DOE partnered with NASA's Johnson Space Center to launch a new combined heat and power plant to generate 70% of the center's electricity requirements.

DOE partnered with NASA's Johnson Space Center to launch a new combined heat and power plant to generate 70% of the center's electricity requirements.

The National Aeronautics and Space Administration’s (NASA’s) Johnson Space Center (JSC) in Houston, Texas is a hub of human spaceflight activity. The Mission Control Center is home to International Space Station mission operations, future space developments, and training for NASA astronauts and space explorers. On May 15, Kathleen Hogan, Deputy Assistant Secretary of Energy Efficiency for the U.S. Department of Energy’s (DOE) Office of Energy Efficiency and Renewable Energy, joined NASA leaders at a ribbon cutting for the launch of a new combined heat and power (CHP) plant that will support JSC and its critical operations by generating approximately 70% of the center’s electricity requirements. 

The project was developed through a partnership between NASA and DOE’s Federal Energy Management Program (FEMP). JSC utilized DOE’s indefinite-delivery indefinite-quantity energy savings performance contract (ESPC) to award a task order to Energy Systems Group, one of 16 energy service companies on that contract. An ESPC is a contracting vehicle that allows federal agencies to procure energy savings and facility improvements with no up-front capital costs. FEMP supported JSC with training and guidance throughout the process. 
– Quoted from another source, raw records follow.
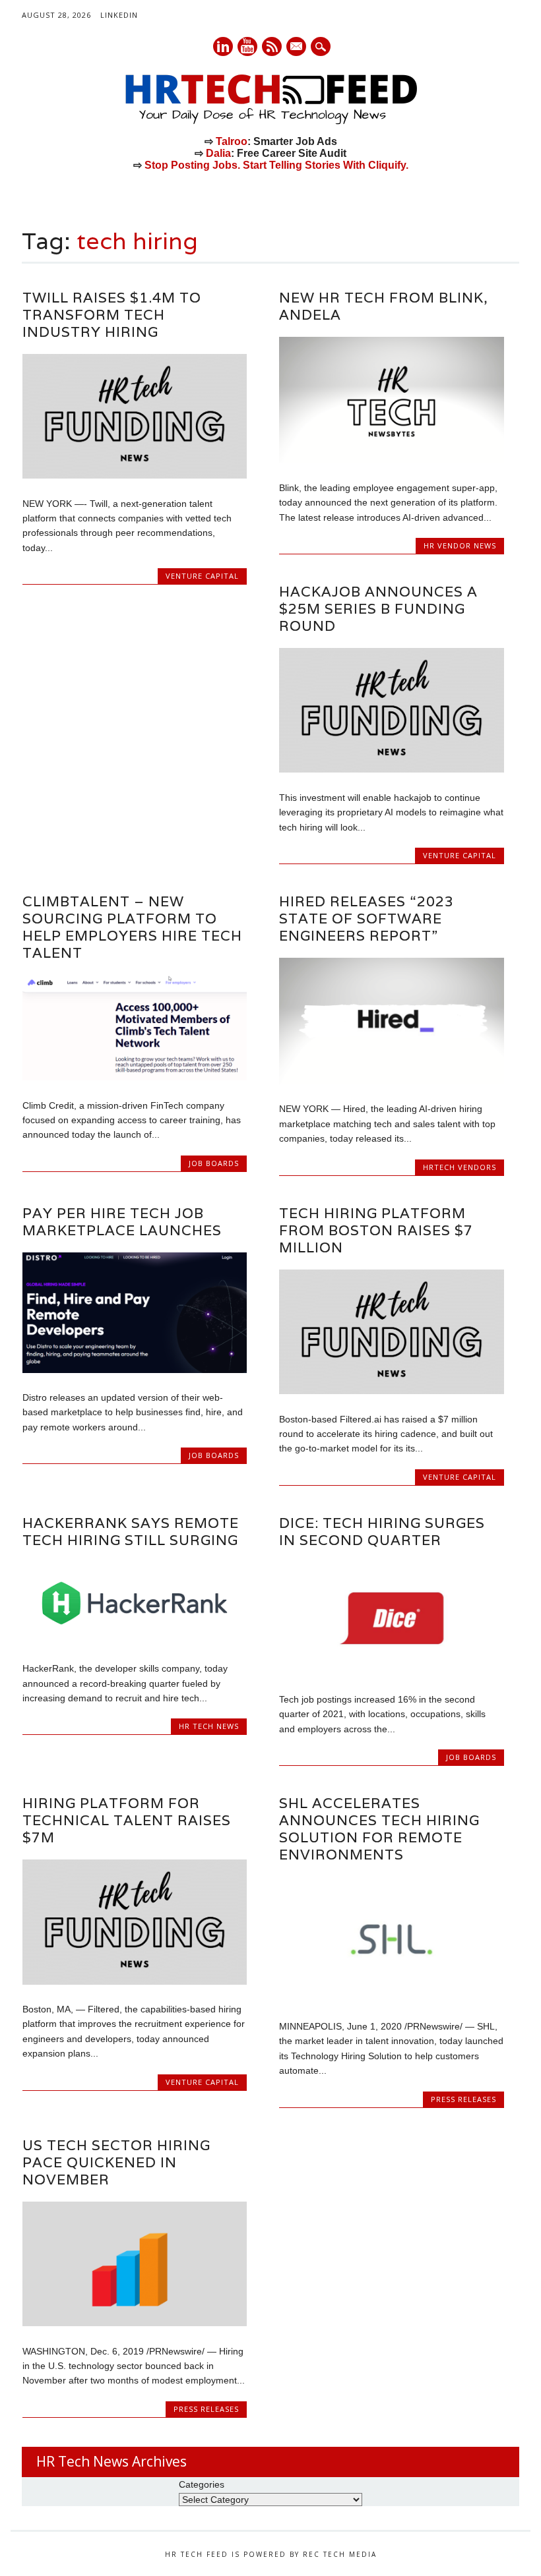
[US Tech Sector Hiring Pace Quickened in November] (134, 2323)
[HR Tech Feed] (270, 122)
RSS (272, 46)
This CHP project will not only reduce JSC’s energy intensity and energy costs, but it will also greatly increase security and reliability by generating a large percentage of JSC’s electricity, steam, and peak chilled water loads onsite. The CHP plant and the chilled water plant improvements are the two energy conservation measures implemented via the $47 million ESPC. This is NASA’s first natural gas CHP project and their largest ESPC to date. The CHP plant will contribute almost 12 megawatts of power, which tap into the more than 40 gigawatts of cost-effective potential from CHP in this country.

NASA also received a $1 million AFFECT grant from FEMP for this project. AFFECT stands for Assisting Federal Facilities with Energy Conservation Technologies and is a program through which FEMP funds projects that help agencies meet their energy management, resilient operations, and mission-related goals through affordable solutions. To date, the AFFECT program has funded a total of 17 projects since 2014 and these projects are having a significant impact. About $21 of agency and private sector investment was leveraged for every dollar of federal funding in the first three years of the program.

In addition, this CHP project is the first step in allowing JSC to operate as an island microgrid in the event of a power disruption, while ensuring continued power to critical missions and alleviating pressure on the electric grid. 

This project is one of many successes resulting from FEMP’s ongoing strategic partnership with NASA on overall resilience, cybersecurity, and strategic energy management. Other partnership successes include an award-winning Strategic Energy Investment Plan and NASA’s ongoing operational technology system/cybersecurity program.